Miguel, ben de toprağım, ben de
ölüm yoktur, yoktur ölüm,
göğüslerimiz üzerinden arabalar geçerse,
duyumsarsam bende sürdüğünü hayatının,
senin sustuklarını ben söyleyebilirsem,
dilimi öğrenirse bir başka ülke,
senin hasatınsam ben, senin hasadın benimse,
ellerimiz varsa, aletlerimiz varsa ellerimizde,
yoktur ölüm, ölüm yoktur, Miguel,
toprak adımızdır bizim, herkesin adıdır,
ve ölmez, toprağa gömülse de toprak.


Jesus Lopez Pacheco
Çeviren: Özdemir İnce

Elleriyle Yaşayanların Türküsü

İstemiyorum başkalarının malını mülkünü
İsteğim yok kesinlikle
kendi ekmeğimden ve bir parça havadan başka.

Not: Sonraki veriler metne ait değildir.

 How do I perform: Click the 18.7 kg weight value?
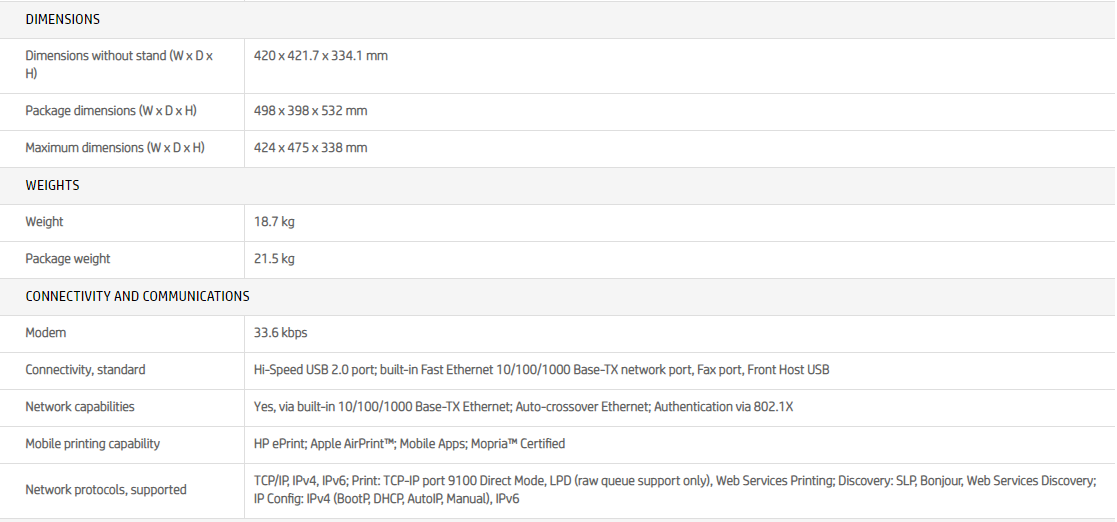point(274,222)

Çiçek istiyorum, çiçek istiyorum yalnızca
ve ekmeğimi istiyorum kendi ellerimin ürünü olan.


Jesus Lopez Pacheco
Çeviren: Özdemir İnce

7 Ağustos 2017 Pazartesi

Halk

Binlerce kez öldürdüler seni.
Her gün öldürdüler seni.

Dayayıp sırtını duvarlara
delik deşik ettiler gövdeni
kurşunlarıyla.

Nasıl yaşayabiliyorsun hala?
Ve senden niçin korkuyorlar?


Jesus Lopez Pacheco
Çeviren: Özdemir İnce

Bu Gece

Kaldırın, kaldırın gözlerimden
şu sisini yüzyılların.
Bir çocuk gibi görmek istiyorum
her şeyini dünyanın.

Kederlendiricidir, sabahları
hep aynı şeyleri görmek.
Bu kanlı geceyi
ve reziller rezili hayatı.

Ama bir gün gelecek
bir gün ki bambaşka.
Ve ışık da gelecek
inanın inanın bana.


Jesus Lopez Pacheco
Çeviren: Özdemir İnce

Elimi Üzerine Koyuyorum İspanya'nın

Elimi üzerine koyuyorum İspanya'nın
ve ant içiyorum adını boş yere yazmamaya.
Kökünden kesebilirsiniz elimi, eğer
yalan yere yemin edersem bir gün
İspanya'ya ve onun halkına.


Jesus Lopez Pacheco
Çeviren: Özdemir İnce

Alkışla Seçilen

Bir yanlış anlaşılma oldu aslında.
"Sandık başına!" diye haykırdı halk,
ama o "Silah başına!" anladı, "Silah başına!" dedi.
Gururu okşandı ve şahlanıp
tüfekle, tabancayla ve yasayla
bir yığın insan öldürdü.

Kınına sokarken kılıcını, konuştu:
"Demokrasi yetkinliktir, olgunluktur" dedi.
Alkış tuttu bu sözlere halk. Sustu ölüler,
aldırmadılar bile, başka ne yapsınlar?

İradesi gerçekleşti halkın.
Bundan böyle eğer -sessizlik-
isterseniz Şefiniz olurum artık.
Parmağını kaldırabilir yalnızca
aranızda böyle düşünmeyen varsa.

Ezici bir çoğunlukla bütün cesetler
ona mezarlığın başkomutanlığını verdiler.